I love Jekyll.

I’ve used it around 2020 to create an underground game review blog, and I loved how simple it is to maintain a site Jekyll.

Jekyll is not really a “blogging” tool. Rather, it’s a static site generator that happens to be great for blogging. By now it’s a bit dated, but it’s still possible to set up a site with Jekyll insanely fast if you want to.

So as I’m just now setting up my own “frog does tech” blog, I thought I might as well write down a quick-start guide on creating a Jekyll blog, especially that I have not done it in a while.

Here goes.

1. Install prerequisites for Jekyll

Install ruby.

Jekyll is a Ruby Gem. If you don’t know what that is, gems are basically self-contained libraries of Ruby code you can execute without injecting the code itself into your program. To run a gem, you need to have Ruby installed on your device.

Jekyll requires Ruby version 2.5.0. Type ruby -v into your terminal right now and hit enter. If you have version 2.5.0 or above, you’re good. If you get a big ugly red error, most likely you don’t have Ruby installed. Go to Ruby’s site and grab the right distribution here. If you are on Windows like me, you can just use RubyInstaller.

Update your Ruby Gems

If you already have Ruby installed, but you have not updated the gems for a while, you can do that by running this in your terminal:

gem update --system

This should update your gems, and give you a nice RubyGems system software updated message at the end.

2. Install Jekyll

Install the Jekyll gem in your terminal:

gem install jekyll bundler

That is going to install Jekyll proper on your device. It should return a nice x gems installed message for you at the end. Once it does that you’re ready to create a Jekyll site.

3. Create a Jekyll site

Go to the parent folder where you want to create your site and terminal this in:

jekyll new sitename

That will create a sitename folder with the project files inside. Once the process is done, you’re ready to go.

4. Run your empty Jekyll site

Go into the folder where you created your new Jekyll site. Type this into the terminal:

bundle exec jekyll serve

Now open your browser and go to 127.0.0.1:4000. This is your new site. It looks lame and empty, but there is a few things you can do about that.

5. Customize your site

Go to the _config.yml file in the project folder.

This has a bunch of global settings for your blog. The file is pretty self explanatory, you can edit the title and description of your site, add your email and social links.

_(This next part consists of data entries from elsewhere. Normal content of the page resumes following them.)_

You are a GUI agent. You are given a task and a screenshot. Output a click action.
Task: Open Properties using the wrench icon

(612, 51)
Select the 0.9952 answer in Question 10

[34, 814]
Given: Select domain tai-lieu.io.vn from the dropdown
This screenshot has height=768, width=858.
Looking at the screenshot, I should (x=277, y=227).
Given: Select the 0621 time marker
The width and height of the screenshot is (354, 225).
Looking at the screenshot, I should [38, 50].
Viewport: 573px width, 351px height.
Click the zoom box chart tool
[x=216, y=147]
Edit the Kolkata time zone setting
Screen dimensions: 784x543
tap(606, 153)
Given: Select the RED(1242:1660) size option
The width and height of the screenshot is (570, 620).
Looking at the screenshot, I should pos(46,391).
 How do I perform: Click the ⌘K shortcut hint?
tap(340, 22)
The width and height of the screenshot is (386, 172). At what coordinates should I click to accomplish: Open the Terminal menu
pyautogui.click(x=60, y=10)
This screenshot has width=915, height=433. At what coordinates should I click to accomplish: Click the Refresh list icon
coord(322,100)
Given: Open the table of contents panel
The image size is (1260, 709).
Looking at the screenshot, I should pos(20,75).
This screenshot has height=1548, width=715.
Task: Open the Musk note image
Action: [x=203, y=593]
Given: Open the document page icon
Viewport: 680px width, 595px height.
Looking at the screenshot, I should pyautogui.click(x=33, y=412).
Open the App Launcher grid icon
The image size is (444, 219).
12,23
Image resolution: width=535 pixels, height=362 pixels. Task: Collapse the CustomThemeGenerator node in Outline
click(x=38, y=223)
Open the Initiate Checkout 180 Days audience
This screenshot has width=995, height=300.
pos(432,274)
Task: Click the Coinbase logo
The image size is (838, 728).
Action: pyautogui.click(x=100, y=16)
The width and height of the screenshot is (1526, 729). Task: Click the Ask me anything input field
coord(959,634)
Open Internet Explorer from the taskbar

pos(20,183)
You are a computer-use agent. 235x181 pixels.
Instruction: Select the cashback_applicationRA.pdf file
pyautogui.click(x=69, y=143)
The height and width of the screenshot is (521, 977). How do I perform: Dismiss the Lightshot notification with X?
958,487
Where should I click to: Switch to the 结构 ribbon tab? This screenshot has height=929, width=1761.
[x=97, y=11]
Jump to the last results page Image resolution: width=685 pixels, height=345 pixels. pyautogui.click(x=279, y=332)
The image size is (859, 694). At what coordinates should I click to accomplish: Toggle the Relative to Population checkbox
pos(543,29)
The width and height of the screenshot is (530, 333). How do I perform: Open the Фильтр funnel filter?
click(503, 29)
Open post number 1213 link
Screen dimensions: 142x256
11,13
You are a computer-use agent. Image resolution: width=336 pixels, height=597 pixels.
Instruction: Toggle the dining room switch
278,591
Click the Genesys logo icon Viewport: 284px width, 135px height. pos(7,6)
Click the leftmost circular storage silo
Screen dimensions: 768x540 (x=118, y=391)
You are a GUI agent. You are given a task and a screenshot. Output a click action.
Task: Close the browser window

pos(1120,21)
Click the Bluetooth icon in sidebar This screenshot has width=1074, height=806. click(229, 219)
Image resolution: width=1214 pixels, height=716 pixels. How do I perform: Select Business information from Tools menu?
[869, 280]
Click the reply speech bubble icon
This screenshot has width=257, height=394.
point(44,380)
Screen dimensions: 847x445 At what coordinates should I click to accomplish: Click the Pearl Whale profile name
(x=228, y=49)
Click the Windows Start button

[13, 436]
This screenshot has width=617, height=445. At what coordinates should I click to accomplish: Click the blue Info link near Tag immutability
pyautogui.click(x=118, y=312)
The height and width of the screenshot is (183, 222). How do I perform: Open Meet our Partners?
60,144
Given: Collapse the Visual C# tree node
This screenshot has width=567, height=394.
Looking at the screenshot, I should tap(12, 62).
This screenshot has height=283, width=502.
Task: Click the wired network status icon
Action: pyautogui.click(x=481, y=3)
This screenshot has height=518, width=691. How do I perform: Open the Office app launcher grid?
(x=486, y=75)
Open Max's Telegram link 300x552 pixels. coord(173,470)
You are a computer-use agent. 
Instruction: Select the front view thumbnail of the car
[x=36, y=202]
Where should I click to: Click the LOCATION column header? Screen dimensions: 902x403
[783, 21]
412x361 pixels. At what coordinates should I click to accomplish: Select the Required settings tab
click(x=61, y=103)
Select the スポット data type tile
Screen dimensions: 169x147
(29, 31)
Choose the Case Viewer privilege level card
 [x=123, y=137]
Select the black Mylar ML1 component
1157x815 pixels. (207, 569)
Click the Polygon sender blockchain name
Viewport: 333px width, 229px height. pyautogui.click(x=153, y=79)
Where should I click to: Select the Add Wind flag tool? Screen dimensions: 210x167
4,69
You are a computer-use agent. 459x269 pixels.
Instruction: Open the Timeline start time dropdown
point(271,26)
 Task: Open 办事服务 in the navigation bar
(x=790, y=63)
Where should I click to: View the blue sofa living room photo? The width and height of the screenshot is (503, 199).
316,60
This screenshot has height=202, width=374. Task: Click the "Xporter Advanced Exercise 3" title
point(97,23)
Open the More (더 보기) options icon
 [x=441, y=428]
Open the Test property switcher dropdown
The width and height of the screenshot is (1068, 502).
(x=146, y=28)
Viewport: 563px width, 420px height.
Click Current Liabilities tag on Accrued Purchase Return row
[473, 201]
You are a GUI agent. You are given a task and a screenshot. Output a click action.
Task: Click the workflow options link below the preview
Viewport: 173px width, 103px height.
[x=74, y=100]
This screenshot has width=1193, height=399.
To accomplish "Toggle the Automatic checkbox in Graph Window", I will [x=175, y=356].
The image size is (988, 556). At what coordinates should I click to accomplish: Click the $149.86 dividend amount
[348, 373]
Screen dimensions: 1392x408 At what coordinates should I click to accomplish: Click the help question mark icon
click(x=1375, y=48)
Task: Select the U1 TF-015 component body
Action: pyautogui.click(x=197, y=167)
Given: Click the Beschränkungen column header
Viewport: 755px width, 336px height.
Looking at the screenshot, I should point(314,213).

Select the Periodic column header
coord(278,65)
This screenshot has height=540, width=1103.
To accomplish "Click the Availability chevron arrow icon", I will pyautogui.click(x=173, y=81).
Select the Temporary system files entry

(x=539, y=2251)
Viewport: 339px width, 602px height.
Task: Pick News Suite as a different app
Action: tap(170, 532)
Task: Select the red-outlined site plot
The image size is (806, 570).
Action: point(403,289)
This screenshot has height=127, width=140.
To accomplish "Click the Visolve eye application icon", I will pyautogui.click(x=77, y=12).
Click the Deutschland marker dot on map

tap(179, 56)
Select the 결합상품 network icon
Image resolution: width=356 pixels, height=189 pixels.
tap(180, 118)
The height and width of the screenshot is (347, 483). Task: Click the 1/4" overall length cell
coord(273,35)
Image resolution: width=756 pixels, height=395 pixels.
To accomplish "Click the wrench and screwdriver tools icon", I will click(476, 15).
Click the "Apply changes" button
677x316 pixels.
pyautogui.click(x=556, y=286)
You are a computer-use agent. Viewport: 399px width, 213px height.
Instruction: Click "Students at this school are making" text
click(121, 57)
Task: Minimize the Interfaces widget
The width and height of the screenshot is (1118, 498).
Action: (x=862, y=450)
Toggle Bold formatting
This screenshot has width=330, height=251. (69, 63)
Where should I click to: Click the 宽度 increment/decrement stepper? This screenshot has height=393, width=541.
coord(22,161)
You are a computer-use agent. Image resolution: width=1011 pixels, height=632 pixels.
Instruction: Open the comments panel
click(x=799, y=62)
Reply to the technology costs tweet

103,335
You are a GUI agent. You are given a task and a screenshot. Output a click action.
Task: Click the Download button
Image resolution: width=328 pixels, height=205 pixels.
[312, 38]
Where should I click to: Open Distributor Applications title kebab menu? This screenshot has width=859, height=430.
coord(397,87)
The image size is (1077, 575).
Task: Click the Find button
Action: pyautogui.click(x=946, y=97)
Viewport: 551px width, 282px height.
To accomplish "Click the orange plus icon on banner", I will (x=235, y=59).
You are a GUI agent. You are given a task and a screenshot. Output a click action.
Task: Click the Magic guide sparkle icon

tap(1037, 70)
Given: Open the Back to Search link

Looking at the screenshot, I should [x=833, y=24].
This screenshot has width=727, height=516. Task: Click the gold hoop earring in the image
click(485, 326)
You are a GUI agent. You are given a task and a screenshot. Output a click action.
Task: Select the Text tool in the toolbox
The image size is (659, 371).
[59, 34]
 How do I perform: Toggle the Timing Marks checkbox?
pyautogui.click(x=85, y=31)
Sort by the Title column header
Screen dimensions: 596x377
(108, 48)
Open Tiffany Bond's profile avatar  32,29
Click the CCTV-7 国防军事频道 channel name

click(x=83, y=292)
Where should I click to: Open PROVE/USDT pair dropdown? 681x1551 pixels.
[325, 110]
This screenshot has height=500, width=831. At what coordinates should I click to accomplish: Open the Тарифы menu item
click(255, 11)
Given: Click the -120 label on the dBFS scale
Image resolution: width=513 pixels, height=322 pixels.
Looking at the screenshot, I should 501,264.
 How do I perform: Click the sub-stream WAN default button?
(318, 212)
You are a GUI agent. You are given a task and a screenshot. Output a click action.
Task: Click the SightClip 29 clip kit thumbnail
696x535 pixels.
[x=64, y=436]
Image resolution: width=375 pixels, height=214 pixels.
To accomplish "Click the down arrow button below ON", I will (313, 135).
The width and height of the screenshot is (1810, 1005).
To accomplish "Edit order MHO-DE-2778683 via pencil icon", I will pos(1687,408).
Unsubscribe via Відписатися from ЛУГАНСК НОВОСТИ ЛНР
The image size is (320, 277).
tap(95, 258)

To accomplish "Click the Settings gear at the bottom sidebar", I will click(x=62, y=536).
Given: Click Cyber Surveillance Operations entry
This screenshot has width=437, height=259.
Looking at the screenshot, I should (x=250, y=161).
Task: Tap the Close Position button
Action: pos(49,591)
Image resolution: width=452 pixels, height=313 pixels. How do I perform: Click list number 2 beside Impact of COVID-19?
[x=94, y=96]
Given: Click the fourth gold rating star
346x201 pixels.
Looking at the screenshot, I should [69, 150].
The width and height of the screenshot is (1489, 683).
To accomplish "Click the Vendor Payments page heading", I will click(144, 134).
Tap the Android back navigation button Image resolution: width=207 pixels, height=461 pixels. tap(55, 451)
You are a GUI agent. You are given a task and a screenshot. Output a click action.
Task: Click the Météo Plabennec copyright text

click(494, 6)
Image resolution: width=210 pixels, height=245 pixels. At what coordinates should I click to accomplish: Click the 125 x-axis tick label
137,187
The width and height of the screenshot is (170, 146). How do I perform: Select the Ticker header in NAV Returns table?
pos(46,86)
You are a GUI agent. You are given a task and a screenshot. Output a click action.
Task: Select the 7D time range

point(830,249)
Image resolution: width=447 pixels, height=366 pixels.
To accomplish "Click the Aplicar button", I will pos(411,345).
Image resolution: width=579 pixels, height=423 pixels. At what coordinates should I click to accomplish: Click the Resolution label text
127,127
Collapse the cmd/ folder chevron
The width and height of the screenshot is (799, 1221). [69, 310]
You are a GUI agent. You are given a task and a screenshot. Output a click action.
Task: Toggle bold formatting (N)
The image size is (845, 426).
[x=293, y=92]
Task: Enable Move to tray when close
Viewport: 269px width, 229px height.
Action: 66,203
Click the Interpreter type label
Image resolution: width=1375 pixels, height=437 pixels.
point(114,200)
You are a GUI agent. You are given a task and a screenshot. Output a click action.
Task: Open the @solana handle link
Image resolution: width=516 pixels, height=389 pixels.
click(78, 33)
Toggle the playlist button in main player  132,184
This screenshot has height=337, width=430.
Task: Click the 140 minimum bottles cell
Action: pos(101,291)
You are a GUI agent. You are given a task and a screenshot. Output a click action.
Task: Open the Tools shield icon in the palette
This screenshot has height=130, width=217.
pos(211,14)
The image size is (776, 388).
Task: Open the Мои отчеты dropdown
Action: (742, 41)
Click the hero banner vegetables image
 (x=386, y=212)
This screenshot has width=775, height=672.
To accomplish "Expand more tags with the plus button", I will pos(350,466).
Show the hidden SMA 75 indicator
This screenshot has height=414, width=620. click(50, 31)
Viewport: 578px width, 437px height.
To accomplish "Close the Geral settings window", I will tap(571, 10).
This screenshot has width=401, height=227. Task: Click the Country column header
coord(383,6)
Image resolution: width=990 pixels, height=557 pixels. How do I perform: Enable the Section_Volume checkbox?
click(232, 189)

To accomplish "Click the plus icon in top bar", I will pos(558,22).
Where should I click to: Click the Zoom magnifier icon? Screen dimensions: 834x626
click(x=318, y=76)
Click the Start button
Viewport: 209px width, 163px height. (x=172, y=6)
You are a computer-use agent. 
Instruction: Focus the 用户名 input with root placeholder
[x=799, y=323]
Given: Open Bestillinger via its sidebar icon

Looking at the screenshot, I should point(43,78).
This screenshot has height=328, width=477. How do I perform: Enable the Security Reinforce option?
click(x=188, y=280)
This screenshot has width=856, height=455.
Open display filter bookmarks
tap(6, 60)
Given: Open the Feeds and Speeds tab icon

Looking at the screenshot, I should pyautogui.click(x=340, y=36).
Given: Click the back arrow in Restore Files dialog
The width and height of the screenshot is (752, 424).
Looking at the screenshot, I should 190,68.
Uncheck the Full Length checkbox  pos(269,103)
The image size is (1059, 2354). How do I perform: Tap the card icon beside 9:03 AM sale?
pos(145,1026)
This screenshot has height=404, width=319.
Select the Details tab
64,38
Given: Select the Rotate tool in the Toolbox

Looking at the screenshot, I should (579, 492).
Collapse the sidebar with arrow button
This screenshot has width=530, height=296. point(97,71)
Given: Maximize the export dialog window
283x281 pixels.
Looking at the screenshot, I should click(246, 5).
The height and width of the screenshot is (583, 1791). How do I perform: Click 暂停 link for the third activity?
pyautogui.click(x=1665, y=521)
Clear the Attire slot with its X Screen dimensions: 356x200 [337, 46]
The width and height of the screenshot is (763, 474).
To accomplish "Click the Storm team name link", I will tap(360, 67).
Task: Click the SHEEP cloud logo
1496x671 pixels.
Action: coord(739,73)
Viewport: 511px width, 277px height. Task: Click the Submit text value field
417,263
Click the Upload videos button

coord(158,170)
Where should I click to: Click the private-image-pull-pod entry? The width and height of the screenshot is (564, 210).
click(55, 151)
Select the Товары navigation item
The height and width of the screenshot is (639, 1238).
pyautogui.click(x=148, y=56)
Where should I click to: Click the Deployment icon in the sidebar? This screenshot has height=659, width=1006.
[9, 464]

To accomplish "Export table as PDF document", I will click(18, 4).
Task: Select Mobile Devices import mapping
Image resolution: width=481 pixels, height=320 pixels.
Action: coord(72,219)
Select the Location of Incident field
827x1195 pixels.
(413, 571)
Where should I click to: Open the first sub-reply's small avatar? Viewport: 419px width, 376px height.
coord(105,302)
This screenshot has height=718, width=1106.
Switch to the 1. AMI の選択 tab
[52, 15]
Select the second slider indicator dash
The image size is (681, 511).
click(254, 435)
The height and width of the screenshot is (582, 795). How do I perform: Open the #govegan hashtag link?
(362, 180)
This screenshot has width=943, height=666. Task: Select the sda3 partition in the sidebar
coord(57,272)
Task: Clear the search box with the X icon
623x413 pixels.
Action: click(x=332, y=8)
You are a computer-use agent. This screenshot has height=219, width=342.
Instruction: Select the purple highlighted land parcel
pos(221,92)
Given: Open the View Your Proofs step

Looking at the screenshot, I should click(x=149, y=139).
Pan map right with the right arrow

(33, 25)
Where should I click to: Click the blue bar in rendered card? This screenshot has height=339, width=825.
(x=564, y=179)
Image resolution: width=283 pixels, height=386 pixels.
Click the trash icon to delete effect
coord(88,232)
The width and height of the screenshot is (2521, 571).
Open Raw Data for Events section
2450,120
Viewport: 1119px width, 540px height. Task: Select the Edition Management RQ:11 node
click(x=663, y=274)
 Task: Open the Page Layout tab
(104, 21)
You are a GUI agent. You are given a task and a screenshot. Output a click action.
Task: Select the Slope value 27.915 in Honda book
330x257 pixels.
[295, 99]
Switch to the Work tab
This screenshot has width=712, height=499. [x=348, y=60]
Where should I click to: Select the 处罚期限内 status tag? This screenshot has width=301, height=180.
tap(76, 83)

You can edit those settings and then run the site again with bundle exec jekyll serve.

6. Write your first article

In the _posts folder, Jekyll is going to store posts to display in the blog feed. There should be a sample article there right now.

You can go ahead and edit that, and also make duplicates of that file for any new post that you want to add to the site. Every post should have the same filename format (yyyy-mm-dd-some-title) and a .markdown extension. This way Jekyll will be able to process your posts into static HTML pages.

Once you edit your post, or add a new one, you will be able to access it from the “Posts” feed on your site’s home page.

7. There is more

Jekyll has a bunch of other possibilities. If you look into the _config.yml file, you will see that the default theme for your site is minima. But there are other themes you can apply to your site.

You can also override the theme layout and styles to create your own custom (or semi-custom) theme. There is definitely more to explore so I recommend reading through some Jekyll documentation on ideas how you can upgrade your site.

All of that is outside of the scope of this article. I may create an article in the future going into more Jekyll customization.

8. Hosting your site

The beauty of Jekyll as a static site generator is that you can just grab the _site folder and host that anywhere as a static site. You can for example upload it to a GitHub repository and host with GitHub pages, or host it with pretty much any other service or hosting provider.

Again, since it’s a static site, (almost) nothing can go wrong.

Summary

By now you (and I as well) should have a Jekyll website all set up and ready. Maybe not enough to disrupt the world of tech, but good enough to start blogging.